Contextual Sprint Classification in Soccer Based on Deep Learning
This work addresses a scalability issue for sports science researchers and practitioners in soccer by automating sprint classification, though it is incremental as it builds on existing contextualization efforts.
The paper tackles the problem of manually classifying hundreds of sprints in soccer matches by proposing a deep learning framework that automatically categorizes sprints into 15 contextual categories with 77.65% accuracy, enabling scalable analysis of physical-tactical requirements.
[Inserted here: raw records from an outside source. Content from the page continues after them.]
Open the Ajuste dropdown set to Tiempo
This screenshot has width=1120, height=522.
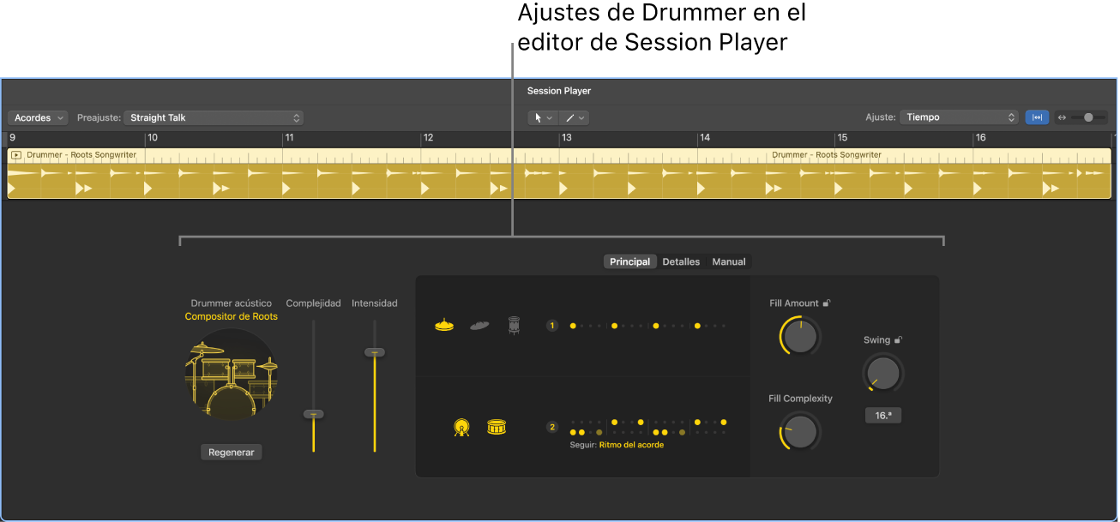[958, 117]
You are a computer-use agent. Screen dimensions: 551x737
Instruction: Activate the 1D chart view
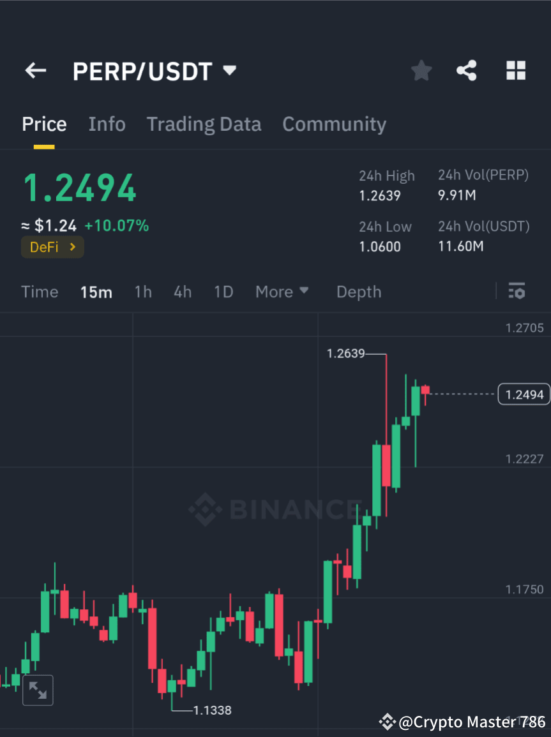point(223,292)
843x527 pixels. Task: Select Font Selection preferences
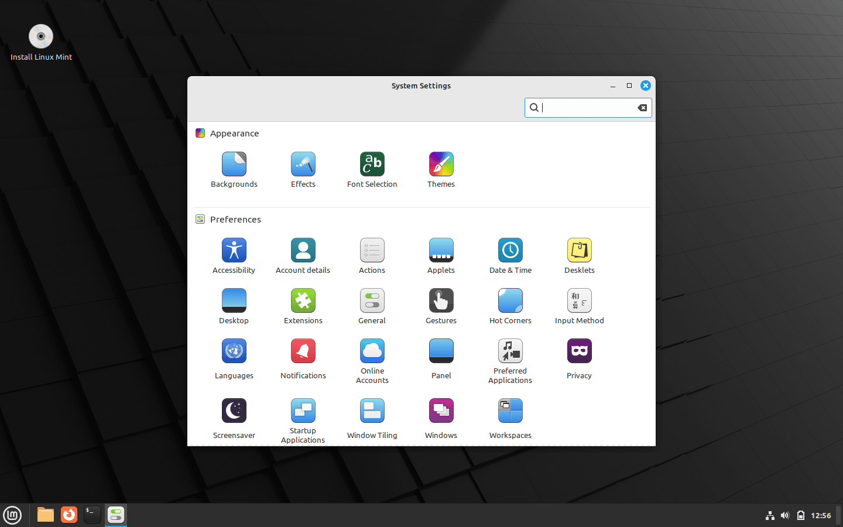[x=372, y=169]
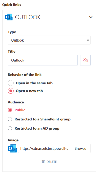Open the title translation icon button

coord(85,60)
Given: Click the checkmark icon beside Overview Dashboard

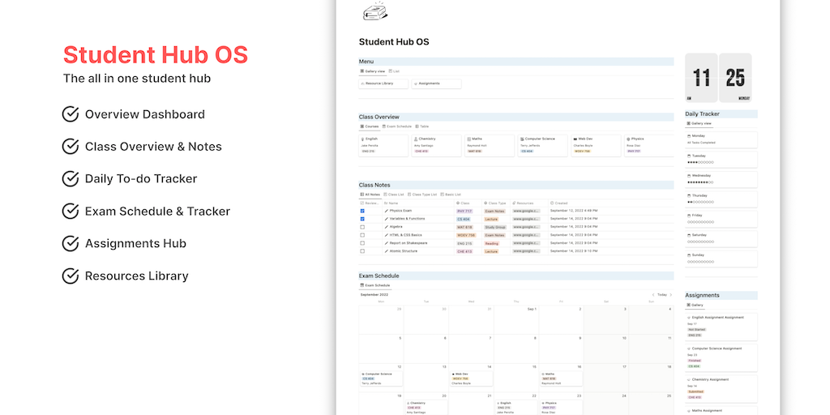Looking at the screenshot, I should (71, 114).
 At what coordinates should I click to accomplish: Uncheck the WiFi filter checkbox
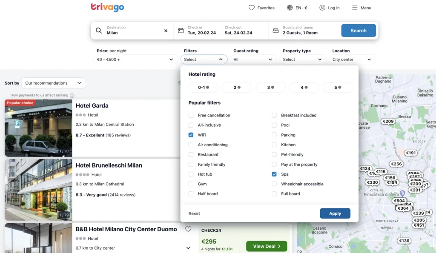pos(191,135)
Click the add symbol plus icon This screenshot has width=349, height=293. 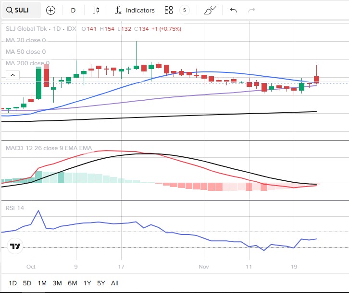pos(50,10)
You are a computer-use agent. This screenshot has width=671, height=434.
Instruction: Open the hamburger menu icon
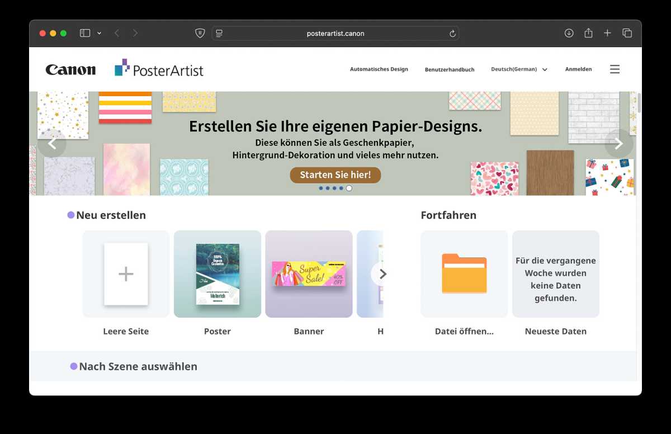pyautogui.click(x=615, y=69)
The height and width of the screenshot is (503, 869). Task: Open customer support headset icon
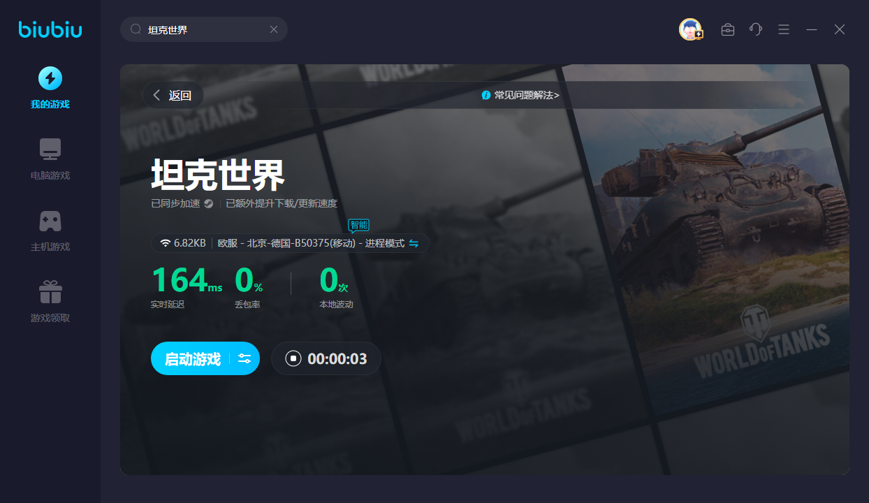pyautogui.click(x=756, y=29)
The analysis of high-intensity runs (or sprints) in soccer has long been a topic of interest for sports science researchers and practitioners. In particular, recent studies suggested contextualizing sprints based on their tactical purposes to better understand the physical-tactical requirements of modern match-play. However, they have a limitation in scalability, as human experts have to manually classify hundreds of sprints for every match. To address this challenge, this paper proposes a deep learning framework for automatically classifying sprints in soccer into contextual categories. The proposed model covers the permutation-invariant and sequential nature of multi-agent trajectories in soccer by deploying Set Transformers and a bidirectional GRU. We train the model with category labels made through the collaboration of human annotators and a rule-based classifier. Experimental results show that our model classifies sprints in the test dataset into 15 categories with the accuracy of 77.65%, implying the potential of the proposed framework for facilitating the integrated analysis of soccer sprints at scale.